- _WHAT THIS TASK INVOLVES_: Search the data for the word "computer" and copy each line that has it.

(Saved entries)
--*--
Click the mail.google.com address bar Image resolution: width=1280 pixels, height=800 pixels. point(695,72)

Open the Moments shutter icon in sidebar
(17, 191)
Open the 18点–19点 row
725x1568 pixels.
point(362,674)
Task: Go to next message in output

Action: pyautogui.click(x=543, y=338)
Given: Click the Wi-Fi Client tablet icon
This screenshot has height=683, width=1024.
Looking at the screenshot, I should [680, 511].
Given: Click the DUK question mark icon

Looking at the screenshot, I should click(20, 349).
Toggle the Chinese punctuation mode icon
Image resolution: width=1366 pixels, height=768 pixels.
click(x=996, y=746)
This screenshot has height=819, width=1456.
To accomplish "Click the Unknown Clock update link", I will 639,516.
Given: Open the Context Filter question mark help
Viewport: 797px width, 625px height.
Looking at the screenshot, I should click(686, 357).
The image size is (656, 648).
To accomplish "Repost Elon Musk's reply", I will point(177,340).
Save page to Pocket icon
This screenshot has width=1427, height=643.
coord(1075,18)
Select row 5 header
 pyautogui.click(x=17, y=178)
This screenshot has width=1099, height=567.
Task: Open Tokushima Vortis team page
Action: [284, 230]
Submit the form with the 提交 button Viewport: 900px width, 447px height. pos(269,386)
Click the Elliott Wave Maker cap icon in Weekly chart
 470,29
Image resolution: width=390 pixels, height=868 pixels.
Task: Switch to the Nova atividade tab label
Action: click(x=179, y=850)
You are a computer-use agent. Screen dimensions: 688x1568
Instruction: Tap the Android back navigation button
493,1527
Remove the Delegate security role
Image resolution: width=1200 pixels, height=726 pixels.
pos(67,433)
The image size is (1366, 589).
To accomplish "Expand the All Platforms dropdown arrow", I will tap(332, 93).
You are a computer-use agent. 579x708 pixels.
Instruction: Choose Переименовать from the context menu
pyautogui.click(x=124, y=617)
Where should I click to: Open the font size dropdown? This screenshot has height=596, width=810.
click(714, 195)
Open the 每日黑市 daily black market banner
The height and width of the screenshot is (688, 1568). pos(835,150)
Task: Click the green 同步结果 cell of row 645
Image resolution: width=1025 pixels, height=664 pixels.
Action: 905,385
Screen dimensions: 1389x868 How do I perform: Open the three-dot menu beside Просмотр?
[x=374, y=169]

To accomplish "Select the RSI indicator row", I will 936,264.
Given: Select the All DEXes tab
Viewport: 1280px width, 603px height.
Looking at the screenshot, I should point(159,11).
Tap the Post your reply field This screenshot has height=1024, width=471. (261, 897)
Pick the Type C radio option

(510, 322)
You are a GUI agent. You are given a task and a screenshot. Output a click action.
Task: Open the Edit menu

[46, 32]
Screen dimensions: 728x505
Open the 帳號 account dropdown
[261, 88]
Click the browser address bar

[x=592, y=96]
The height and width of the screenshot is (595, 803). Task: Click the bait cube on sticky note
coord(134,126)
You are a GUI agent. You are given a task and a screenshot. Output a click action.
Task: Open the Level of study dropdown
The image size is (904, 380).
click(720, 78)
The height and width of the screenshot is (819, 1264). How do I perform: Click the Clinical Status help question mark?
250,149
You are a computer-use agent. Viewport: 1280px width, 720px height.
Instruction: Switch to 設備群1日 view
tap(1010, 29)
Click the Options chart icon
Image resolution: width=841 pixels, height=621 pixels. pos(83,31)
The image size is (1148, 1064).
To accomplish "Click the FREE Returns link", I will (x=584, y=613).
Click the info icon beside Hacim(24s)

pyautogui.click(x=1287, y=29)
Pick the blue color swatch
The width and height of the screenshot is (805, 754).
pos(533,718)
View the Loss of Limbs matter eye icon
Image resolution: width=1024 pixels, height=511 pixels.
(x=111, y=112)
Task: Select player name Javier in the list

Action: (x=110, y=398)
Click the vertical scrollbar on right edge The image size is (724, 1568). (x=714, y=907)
--*--
- _ANSWER FOR THIS EXERCISE_:
You are a computer-use agent. Screen dimensions: 688x1568
You are a computer-use agent. 579x708 pixels.
You are a computer-use agent. Viewport: 1280px width, 720px height.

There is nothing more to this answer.